For parents of children with special needs, a large part of your weekly schedule is likely filled with multiple therapy appointments, which means spending a lot of time in the car with your child. So why not make the most of this time by working on their language building and social skills?
Here we have a few simple suggestions for you:
1. Music “therapy”
Music is a powerful tool for children who struggle with speech. The rhythm and repetitive nature of a favorite song can not only help soothe a meltdown, but songs can also encourage speech. While playing a favorite song, press pause and encourage your child to ‘fill in the blank’ with the next words or phrases. Even reluctant talkers can be persuaded to keep singing their favorite tune.
2. Create a mystery bag
To keep your child busy during the car ride, pack a bag full of toys to keep beside your child’s seat. Ask your child to pick a toy and describe it to you so you can guess what it is. You can work on both expressive and receptive language skills as you ask them to give you clues to help you guess.
3. Let’s tell a story
This is a classic childhood game that everyone in the car can play while building vocabulary, listening and language. One person starts a story and verbally shares a few lines before ‘passing’ the story to the next person to continue. It encourages listening skills, expressive language and imagination.
4. I spy
Another classic game that can be used in early language learning days. Take turns with each other “spying” various things that can be seen outside the car window.
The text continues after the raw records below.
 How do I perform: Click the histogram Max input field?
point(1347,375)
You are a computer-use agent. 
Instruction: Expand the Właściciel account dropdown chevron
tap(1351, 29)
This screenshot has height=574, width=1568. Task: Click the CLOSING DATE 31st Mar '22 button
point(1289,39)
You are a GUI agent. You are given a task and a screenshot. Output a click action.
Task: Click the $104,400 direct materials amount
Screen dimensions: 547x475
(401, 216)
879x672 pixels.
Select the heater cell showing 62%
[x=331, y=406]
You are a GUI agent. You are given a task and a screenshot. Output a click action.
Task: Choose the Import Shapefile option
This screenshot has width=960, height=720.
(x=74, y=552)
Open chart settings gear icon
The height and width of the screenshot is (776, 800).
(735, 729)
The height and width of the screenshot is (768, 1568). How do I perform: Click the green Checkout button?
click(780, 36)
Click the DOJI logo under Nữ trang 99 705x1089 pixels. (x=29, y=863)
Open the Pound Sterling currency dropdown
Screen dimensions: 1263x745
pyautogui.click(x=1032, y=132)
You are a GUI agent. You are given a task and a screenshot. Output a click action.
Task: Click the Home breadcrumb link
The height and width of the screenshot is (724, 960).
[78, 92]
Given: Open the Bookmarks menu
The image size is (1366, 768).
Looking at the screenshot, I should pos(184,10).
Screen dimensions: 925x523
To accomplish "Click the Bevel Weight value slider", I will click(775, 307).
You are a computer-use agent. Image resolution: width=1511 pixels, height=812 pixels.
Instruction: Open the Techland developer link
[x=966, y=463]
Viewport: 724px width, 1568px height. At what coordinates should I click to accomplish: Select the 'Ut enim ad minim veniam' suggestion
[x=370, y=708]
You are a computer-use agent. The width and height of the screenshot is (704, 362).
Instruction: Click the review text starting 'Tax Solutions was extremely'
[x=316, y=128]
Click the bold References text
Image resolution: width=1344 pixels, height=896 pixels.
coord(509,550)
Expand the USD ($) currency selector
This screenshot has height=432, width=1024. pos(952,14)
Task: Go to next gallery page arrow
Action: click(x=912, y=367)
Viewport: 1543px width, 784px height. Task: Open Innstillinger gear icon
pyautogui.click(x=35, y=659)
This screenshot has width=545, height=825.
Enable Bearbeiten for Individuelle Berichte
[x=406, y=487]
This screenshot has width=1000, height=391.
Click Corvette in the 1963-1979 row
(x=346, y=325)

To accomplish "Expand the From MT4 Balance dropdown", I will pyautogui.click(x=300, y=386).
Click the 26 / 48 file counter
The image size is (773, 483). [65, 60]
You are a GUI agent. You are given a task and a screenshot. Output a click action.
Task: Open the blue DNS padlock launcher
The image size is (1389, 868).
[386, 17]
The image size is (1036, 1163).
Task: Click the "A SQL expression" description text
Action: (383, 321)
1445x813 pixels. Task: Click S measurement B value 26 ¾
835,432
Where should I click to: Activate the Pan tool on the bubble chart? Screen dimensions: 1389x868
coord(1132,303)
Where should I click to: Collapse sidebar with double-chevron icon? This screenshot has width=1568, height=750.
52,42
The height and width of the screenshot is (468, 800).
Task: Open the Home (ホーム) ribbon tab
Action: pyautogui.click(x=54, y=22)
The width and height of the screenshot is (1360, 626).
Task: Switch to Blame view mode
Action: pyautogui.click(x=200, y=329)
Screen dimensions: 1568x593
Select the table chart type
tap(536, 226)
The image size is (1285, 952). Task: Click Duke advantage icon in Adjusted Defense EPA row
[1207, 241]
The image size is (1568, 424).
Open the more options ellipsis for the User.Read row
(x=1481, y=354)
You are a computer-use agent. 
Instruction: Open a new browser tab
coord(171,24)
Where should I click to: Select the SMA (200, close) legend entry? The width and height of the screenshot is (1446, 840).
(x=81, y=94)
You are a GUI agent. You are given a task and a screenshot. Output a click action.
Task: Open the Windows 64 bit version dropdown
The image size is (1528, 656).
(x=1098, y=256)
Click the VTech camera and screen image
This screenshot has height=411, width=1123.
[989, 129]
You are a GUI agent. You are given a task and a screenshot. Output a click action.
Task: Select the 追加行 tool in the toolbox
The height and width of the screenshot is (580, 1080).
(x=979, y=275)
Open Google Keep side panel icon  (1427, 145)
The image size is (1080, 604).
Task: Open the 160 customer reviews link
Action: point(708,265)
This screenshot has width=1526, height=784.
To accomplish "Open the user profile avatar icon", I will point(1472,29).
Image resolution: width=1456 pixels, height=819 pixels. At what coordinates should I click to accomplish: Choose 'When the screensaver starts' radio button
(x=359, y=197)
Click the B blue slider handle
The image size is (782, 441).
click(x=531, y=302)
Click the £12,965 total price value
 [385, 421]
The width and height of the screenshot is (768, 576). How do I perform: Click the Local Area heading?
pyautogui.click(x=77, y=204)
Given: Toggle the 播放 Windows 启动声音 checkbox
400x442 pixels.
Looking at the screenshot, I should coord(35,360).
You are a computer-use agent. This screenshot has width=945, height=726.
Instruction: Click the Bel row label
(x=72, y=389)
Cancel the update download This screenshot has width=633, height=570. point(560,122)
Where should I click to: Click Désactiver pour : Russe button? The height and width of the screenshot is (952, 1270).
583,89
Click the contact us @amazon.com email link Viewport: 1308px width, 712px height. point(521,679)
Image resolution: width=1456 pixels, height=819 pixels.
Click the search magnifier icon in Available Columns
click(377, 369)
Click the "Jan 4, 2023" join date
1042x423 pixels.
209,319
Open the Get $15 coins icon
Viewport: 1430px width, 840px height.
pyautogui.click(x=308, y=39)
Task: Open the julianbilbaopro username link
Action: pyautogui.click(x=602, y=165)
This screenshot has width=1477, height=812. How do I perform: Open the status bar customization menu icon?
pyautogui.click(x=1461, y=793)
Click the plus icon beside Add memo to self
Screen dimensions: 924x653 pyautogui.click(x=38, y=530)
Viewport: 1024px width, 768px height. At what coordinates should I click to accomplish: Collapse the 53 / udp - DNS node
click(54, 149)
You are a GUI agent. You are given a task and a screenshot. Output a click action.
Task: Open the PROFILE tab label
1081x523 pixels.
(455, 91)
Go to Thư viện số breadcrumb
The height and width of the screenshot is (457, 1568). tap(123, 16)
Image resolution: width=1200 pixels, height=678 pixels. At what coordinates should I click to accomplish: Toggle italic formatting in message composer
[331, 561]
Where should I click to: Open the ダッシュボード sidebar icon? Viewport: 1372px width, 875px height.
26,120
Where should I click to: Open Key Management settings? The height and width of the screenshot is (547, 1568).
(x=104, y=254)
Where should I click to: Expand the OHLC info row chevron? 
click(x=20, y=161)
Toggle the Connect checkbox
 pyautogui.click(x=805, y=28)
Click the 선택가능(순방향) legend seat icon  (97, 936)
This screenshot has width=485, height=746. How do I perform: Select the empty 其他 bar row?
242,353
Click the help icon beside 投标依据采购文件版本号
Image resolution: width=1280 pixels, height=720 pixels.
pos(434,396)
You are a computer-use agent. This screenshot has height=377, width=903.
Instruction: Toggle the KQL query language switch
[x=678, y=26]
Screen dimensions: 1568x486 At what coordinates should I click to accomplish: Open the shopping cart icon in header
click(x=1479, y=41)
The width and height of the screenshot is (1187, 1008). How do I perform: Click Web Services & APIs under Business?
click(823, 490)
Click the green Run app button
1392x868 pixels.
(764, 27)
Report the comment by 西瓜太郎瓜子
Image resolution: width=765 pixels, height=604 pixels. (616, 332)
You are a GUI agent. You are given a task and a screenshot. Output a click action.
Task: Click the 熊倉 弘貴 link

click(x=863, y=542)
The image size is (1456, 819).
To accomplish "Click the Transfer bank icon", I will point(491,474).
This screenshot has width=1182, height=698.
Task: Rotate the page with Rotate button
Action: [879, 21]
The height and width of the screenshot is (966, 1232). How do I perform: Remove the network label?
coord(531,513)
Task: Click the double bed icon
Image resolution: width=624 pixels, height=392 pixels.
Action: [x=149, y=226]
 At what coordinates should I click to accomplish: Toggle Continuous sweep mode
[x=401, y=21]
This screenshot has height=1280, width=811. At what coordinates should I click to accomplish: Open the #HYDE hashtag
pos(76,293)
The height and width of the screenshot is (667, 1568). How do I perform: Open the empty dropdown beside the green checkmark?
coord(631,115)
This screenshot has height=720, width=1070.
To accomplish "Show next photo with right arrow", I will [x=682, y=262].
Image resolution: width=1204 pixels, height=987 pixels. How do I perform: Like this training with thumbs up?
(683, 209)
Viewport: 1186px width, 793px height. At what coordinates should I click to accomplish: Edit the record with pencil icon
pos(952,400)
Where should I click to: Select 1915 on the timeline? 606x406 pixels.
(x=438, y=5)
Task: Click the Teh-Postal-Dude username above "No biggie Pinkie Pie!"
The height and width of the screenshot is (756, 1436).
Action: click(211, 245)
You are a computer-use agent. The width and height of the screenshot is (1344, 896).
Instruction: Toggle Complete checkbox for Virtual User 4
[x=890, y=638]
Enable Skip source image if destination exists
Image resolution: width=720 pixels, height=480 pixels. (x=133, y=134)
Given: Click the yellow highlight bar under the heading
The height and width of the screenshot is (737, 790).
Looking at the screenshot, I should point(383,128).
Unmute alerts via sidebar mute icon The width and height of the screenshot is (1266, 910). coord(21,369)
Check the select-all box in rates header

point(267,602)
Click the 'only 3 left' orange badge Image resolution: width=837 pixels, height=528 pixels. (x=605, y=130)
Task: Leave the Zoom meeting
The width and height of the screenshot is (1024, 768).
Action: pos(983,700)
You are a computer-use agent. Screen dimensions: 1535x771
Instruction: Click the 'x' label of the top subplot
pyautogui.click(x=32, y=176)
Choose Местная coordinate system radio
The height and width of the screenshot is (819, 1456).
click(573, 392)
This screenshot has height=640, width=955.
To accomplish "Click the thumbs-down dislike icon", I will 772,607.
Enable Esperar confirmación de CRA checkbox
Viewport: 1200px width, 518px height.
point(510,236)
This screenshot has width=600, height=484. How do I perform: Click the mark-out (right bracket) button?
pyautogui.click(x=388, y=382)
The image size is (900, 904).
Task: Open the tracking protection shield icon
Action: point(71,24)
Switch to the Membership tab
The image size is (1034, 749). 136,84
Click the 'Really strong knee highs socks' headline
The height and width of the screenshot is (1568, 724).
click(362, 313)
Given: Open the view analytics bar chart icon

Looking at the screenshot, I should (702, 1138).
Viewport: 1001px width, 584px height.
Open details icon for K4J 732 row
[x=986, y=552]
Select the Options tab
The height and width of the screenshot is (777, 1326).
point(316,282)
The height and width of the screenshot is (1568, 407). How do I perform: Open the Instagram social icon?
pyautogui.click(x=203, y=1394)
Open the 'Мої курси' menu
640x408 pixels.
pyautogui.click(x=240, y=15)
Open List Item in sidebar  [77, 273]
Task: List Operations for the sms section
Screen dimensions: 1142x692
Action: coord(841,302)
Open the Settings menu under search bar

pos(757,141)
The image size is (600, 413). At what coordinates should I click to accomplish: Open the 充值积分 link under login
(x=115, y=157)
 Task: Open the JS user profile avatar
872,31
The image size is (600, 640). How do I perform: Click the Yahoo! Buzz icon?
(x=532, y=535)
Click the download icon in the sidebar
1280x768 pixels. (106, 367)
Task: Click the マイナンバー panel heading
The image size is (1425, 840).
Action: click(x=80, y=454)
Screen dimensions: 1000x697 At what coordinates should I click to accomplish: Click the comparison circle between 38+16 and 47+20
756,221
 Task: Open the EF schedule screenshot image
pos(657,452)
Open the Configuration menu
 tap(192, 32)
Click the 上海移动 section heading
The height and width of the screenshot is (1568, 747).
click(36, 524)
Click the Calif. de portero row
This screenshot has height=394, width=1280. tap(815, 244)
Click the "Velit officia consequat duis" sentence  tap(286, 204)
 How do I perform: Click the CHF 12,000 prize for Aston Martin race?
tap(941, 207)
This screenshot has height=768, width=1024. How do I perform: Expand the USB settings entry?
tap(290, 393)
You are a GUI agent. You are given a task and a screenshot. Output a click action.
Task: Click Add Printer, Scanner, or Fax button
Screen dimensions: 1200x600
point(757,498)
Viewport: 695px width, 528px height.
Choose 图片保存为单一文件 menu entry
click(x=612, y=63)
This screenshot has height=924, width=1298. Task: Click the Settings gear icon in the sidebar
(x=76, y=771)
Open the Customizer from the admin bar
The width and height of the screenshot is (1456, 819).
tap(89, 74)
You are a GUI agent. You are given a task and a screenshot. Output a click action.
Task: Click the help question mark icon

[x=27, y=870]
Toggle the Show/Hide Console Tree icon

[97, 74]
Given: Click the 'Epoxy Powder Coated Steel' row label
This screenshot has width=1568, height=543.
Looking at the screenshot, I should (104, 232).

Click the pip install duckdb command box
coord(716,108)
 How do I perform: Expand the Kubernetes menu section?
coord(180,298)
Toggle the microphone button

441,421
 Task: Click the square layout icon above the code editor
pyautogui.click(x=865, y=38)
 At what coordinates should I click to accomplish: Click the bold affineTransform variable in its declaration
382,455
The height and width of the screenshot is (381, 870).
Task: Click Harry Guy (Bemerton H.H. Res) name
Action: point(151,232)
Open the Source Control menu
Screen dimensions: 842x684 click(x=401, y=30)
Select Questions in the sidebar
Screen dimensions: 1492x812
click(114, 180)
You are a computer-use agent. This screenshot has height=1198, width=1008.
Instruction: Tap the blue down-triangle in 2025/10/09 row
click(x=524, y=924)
As their language skills increase, make it harder by each of you having to describe the item and then guess what it is.
5. Play “What would you do?”
This one is best used for more children with more advanced language skills. Come up with a particular situation and ask them what they would do or how they would handle the situation. Examples include “We’re going on vacation. What should you pack in your suitcase?” “What would you do or say if you didn’t know how to do something? or “What are some different things that you do at a friend’s birthday party?” In addition to working on vocabulary, this also works on their planning and executive functioning skills.